[Exercise]:
Transcribe the listing below only from the line with "1131 (423, 2523)" up to and including the line with "[Twitter] (16, 1029)".

[Exercise material]:
+===+

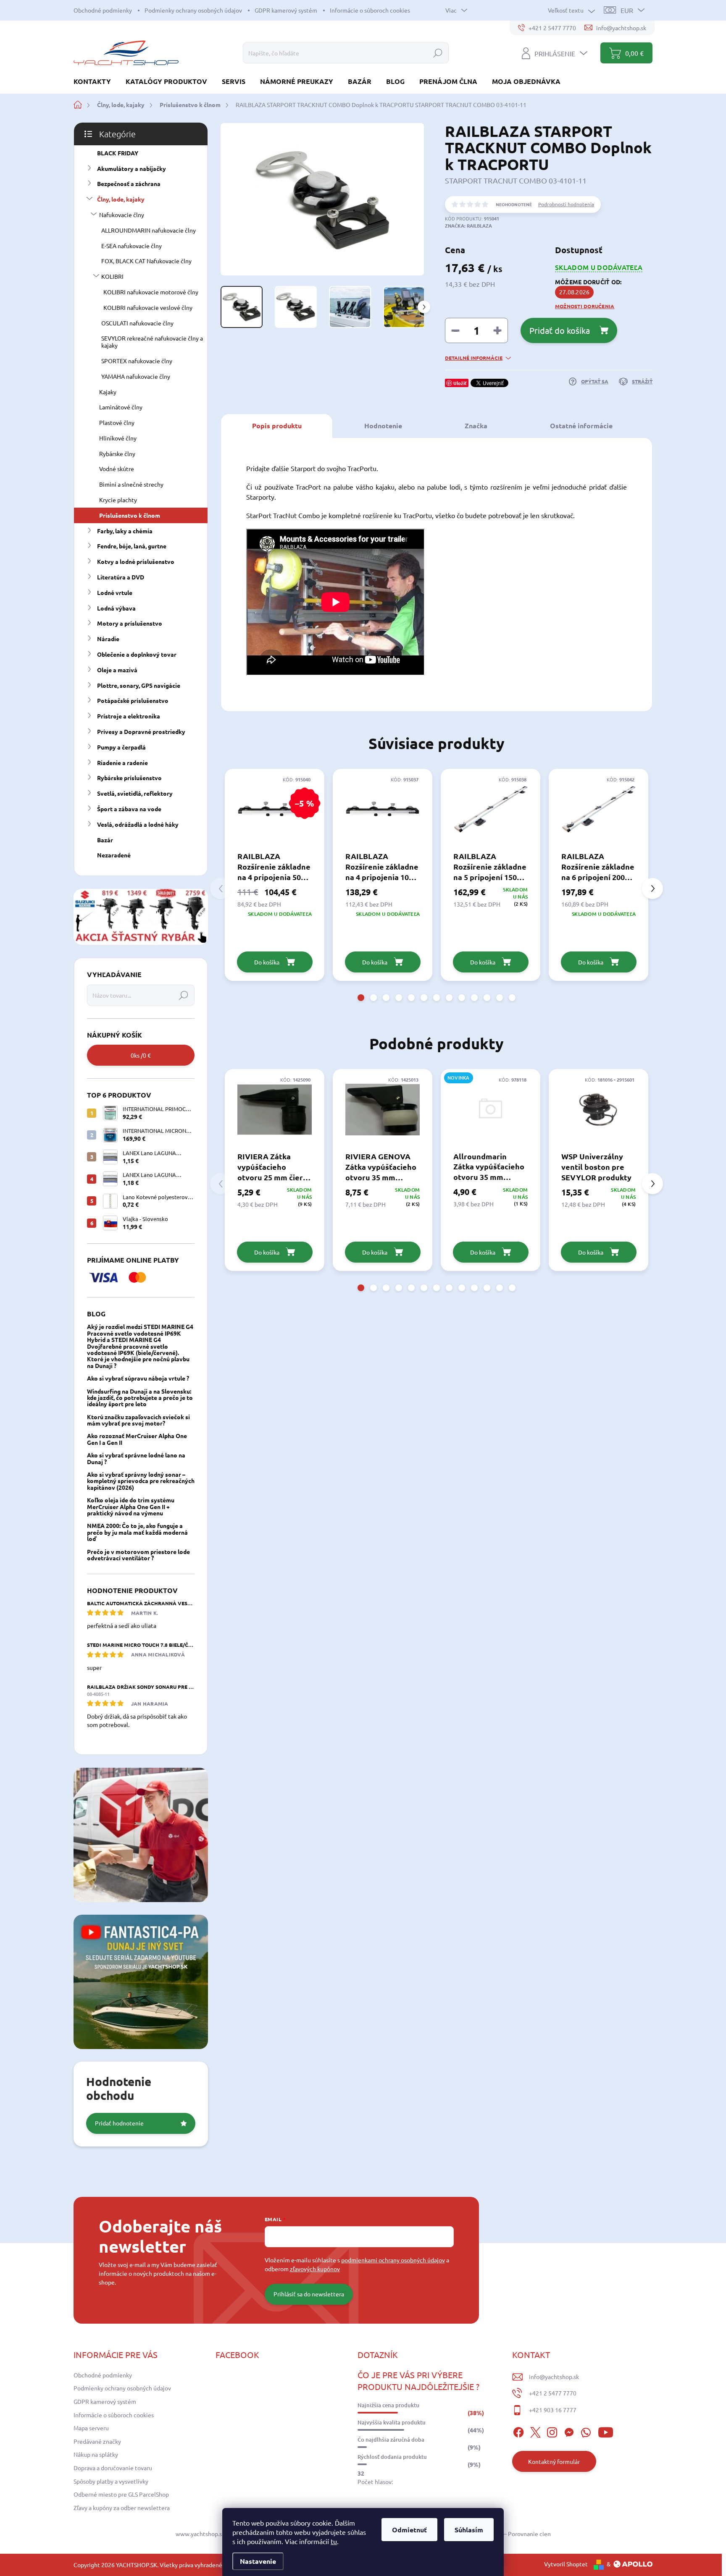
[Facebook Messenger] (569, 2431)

+===+

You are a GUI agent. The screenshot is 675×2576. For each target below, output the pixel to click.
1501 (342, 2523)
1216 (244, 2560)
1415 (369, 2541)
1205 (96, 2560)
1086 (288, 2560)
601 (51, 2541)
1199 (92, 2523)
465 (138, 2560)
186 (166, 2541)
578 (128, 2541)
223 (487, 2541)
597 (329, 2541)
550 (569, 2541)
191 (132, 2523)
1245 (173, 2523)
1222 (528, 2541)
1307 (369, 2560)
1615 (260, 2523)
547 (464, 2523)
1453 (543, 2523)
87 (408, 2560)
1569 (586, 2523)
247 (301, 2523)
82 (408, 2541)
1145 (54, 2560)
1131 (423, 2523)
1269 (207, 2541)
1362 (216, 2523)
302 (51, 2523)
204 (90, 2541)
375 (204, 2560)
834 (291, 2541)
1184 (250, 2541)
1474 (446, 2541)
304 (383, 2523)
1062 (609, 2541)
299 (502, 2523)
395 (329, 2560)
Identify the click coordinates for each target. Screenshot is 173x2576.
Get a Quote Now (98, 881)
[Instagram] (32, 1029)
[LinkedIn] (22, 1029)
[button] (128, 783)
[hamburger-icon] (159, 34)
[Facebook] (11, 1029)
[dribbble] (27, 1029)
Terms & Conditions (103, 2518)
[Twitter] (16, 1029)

+===+

[Answer space]:
1131 (423, 2523)
1269 (207, 2541)
1362 (216, 2523)
302 (51, 2523)
204 (90, 2541)
375 (204, 2560)
834 (291, 2541)
1184 (250, 2541)
1474 (446, 2541)
304 (383, 2523)
1062 (609, 2541)
299 (502, 2523)
395 (329, 2560)
Identify the click coordinates for each target. Screenshot is 173x2576.
Get a Quote Now (98, 881)
[Instagram] (32, 1029)
[LinkedIn] (22, 1029)
[button] (128, 783)
[hamburger-icon] (159, 34)
[Facebook] (11, 1029)
[dribbble] (27, 1029)
Terms & Conditions (103, 2518)
[Twitter] (16, 1029)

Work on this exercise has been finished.